→ **Study material**
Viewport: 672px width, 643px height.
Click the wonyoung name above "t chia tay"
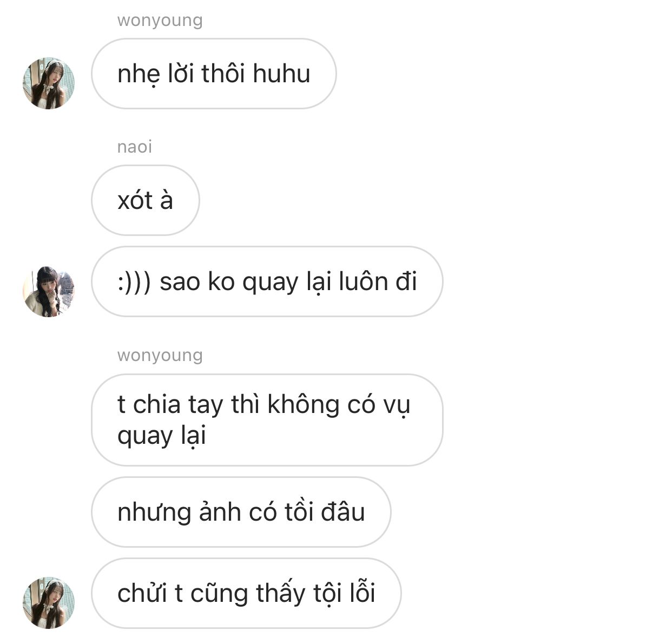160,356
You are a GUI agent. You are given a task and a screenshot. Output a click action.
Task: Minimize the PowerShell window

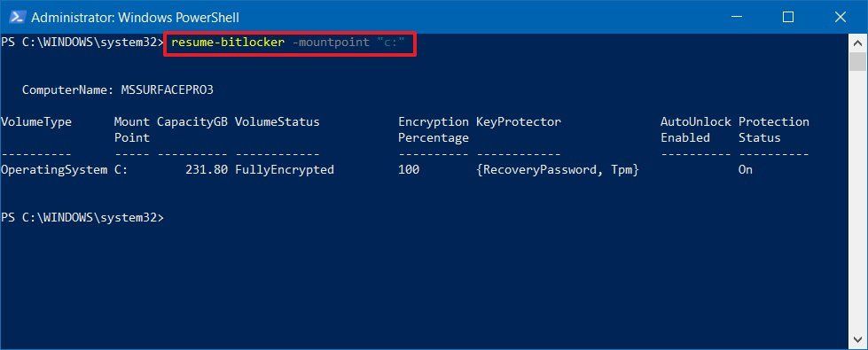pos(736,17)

→ **Try it**
Begin with the line holding "You are a GUI" and end with the last line of the listing. Reproduce each of those lines exactly, and leave every picture out.

→ **Solution for this problem**
You are a GUI agent. You are given a task and a screenshot. Output a click action.
Task: Minimize the PowerShell window

pos(736,17)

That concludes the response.